There are various ways in which the found footage genre uses the camera to tell the story. Some let the camera do all the work while others provide interviews, commentary, and other narrative features. The former consists of films like Blair Witch Project and the latter includes Cannibal Holocaust. Judging by box office numbers, those who follow the Blair Witch path turn into money making machines while the others find trouble ensuring a theatrical release. The sub-genre continues to grow with both critically acclaimed and box office hits. Usually, but not always, found-footage films are a sub-section of the horror genre, and so last October I posted a list of my favourite found footage horror films. But with the release of Chronicle this weekend, I’ve decided to put together a list of some of my other personal favourites. These films range from Sci-Fi monster movies to French art-house crime flicks, but much like their horror counterparts, they each place the viewer in the centre of the action, with the cameraman as one of the principle characters in the film in an attempt to simulate reality by directly implying that the movie has been “discovered” somewhere and then distributed to audiences.
Note: I’ve decided to not list any moc-doc style films, and keep it to full out found footage flicks. I’ll be making a list of my favorite moc-docs soon.
Trollhunter
Directed by Andre Øvredal
Trollhunter works on a number of levels: fairytale, fantasy, supernatural adventure, political satire, workplace comedy, but the most immediately satisfying characteristic is Ovredal’s take on Scandinavian legends. Ovredal introduces various troll subspecies such as the Tosserlad, the Ringlefinch, the Jotnar. One of the many clever and engaging aspects of the film is Ovredal’s take on the classic ideas of the supernatural rule book. The film’s model appears to be akin to Cloverfield only with a much lower budget and rough CGI. Still, the production values are impressive with wonderful troll design work by Håvard S. Johansen and Ivar Rødningen. As with The Blair Witch, Ovredal shoots his creatures vérité-style, using a fair amount of jittery camera work, night vision photography, point of view shots, characters breaking the fourth wall and in once scene, even continuing to shoot with a cracked lens. But unlike Blair Witch, which offered up various scares by keeping everything hidden and off-screen, Trollhunter exposes its elusive prey in full early on.
C’est arrivé près de chez vous (Man Bites Dog) (1992)

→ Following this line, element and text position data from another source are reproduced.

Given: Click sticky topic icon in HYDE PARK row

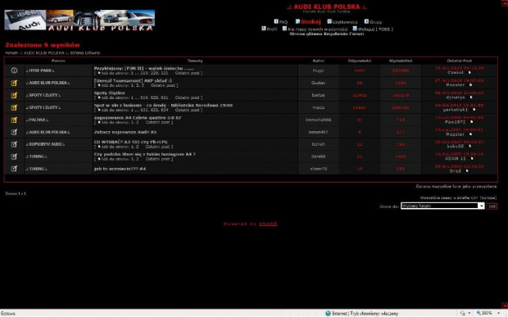Looking at the screenshot, I should pos(14,70).
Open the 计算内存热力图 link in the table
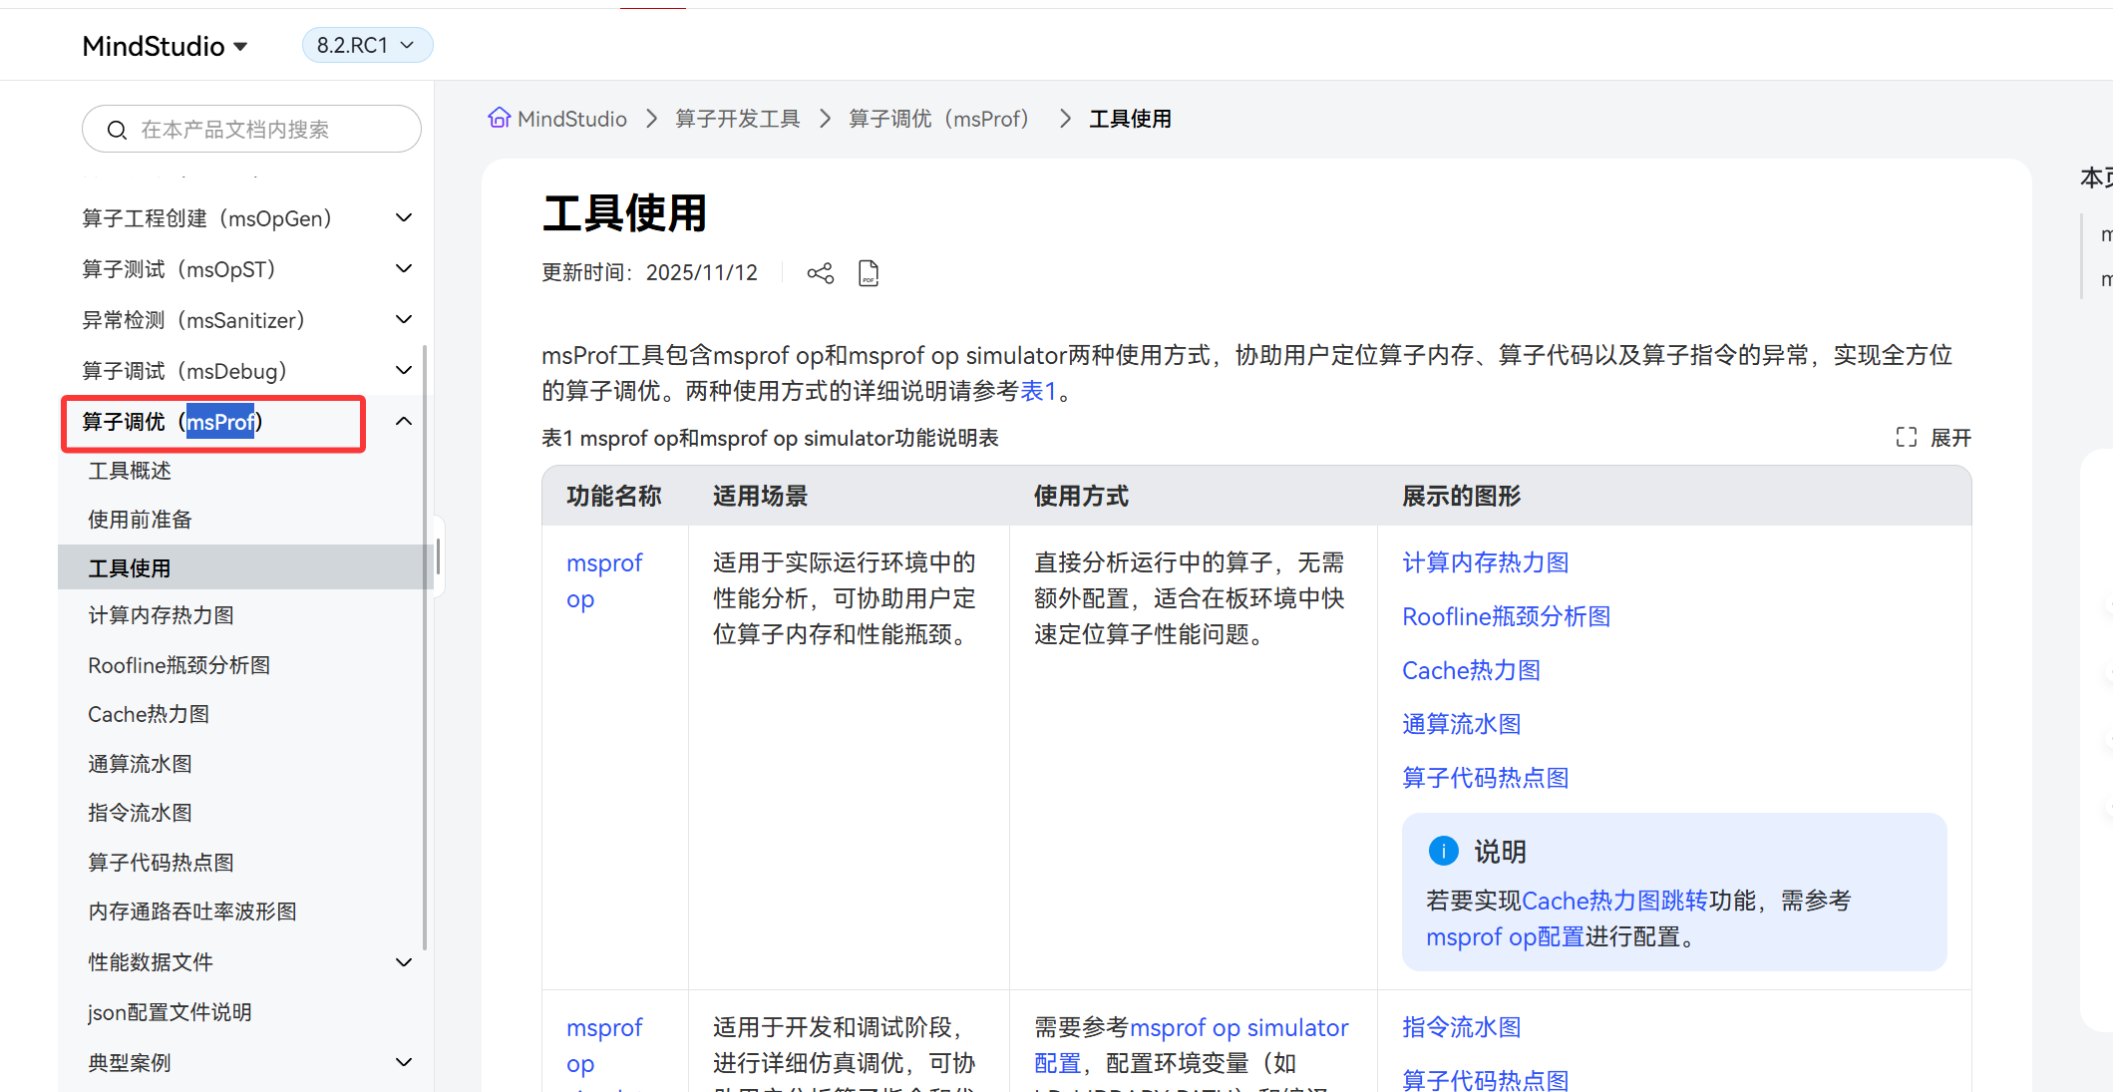Image resolution: width=2113 pixels, height=1092 pixels. (1485, 562)
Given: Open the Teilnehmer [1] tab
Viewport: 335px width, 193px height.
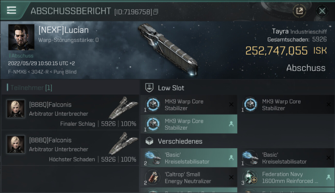Looking at the screenshot, I should click(x=30, y=88).
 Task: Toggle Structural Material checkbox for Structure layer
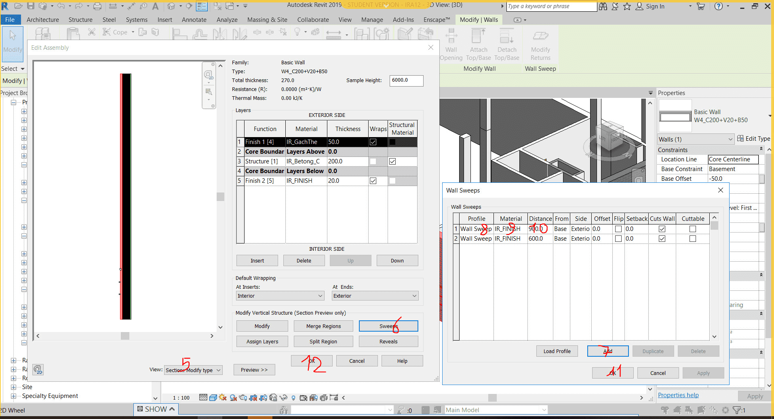coord(392,161)
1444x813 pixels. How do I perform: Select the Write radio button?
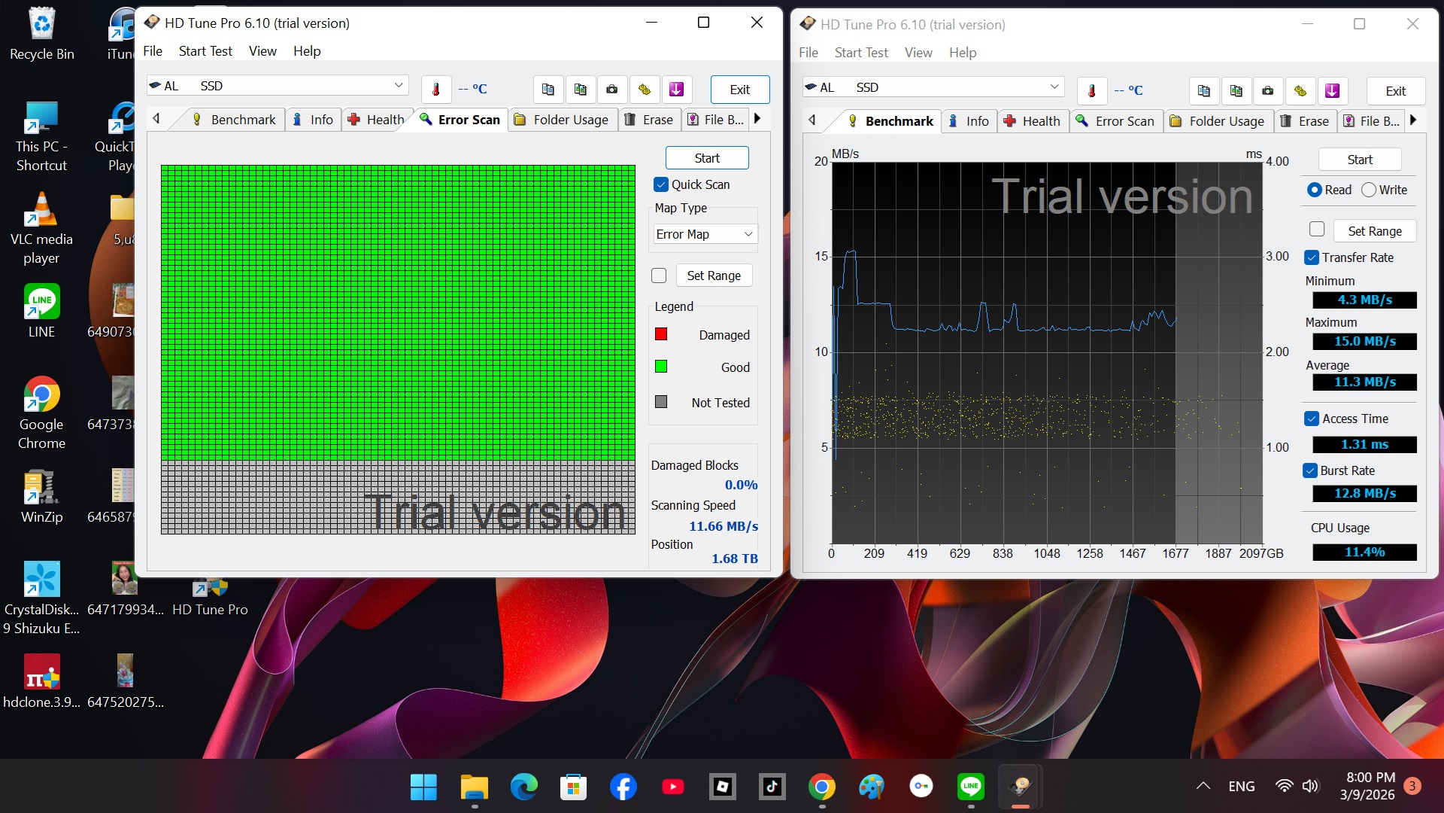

Directed by André Bonzel and Benoît Poelvoorde
In the tradition of all desperate filmmakers who can’t afford much film stock, the trio of Rémy Belvaux, André Bonzel and Benoît Poelvoorde set out to make the cheapest movie possible. Intended as a calling card, Man Bites Dog would spoof documentaries by taking a fictitious serial killer around as he exercises his craft. He expounds on art, music, nature, society, and life as he offs mailmen, pensioners, and random people. Every frame of this film is shot documentary-style in grainy black-and-white. This pseudo-realism, complete with rough uneven editing and shaky hand-held camera work, gives a frightening air of legitimacy to it’s a deeply compelling indictment of screen violence as entertainment – a critique of our crime-saturated media and violence-dominated life that we’ve seen time and time again, but not quite like this.
Cloverfield (2008)
Directed by Matt Reeves
This lean, mean monster movie at only 84-minutes, and offers a fresh spin on the genre. Employing a pseudo-documentary handheld camera style, director Matt Reeves creates a remarkable and economical approach to show widespread panic in Manhattan, by blending computer-generated and real footage, and limiting our perspective to just what Hud sees through his viewfinder. Even if it’s gimmicky filmmaking, it still makes for a surprisingly gripping thriller. Think The Blair Witch Project crossed with Godzilla. Cloverfield is alarming and nothing short of terrifying – a a milestone in contemporary filmmaking.
Chronicle
Directed by Josh Frank
First time director Josh Trank’s best asset is also his greatest challenge: The first-person narrative style, once viewed as a gimmicky variant for low-budget productions, wrestles with the logic of having characters constantly filming events with good reason. While the found footage approach has become an increasingly popular conceit, it can at times feel awkward and artificial. Yet with Chronicle, the seemingly low-tech approach makes the teens and their powers all the more believable and invests us in the characters with a surprising economy of screen time. Despite the limitations, Chronicle gains in intimacy and immediacy like no previous superhero movie has achieved.
Chronicle will never be mistaken for an artistic breakthrough, but it is unquestionably endowed with the best special effects this low-budget shaky-cam movie could afford. The effects here (handled by Simon Hansen, second unit director on District 9) are terrific – both seamless and as realistic as can be. Most notable is the climax revolving around Seattle’s Space Needle, a remarkably economical urban view of widespread panic obviously done on a small budget yet rivalling that of any superhero movie of 2011. Shot for a reported $15 million, director Trank wisely strips down the pic – the compositions are visually clutter free, the shots usually static or steady – and the result is pure movie magic.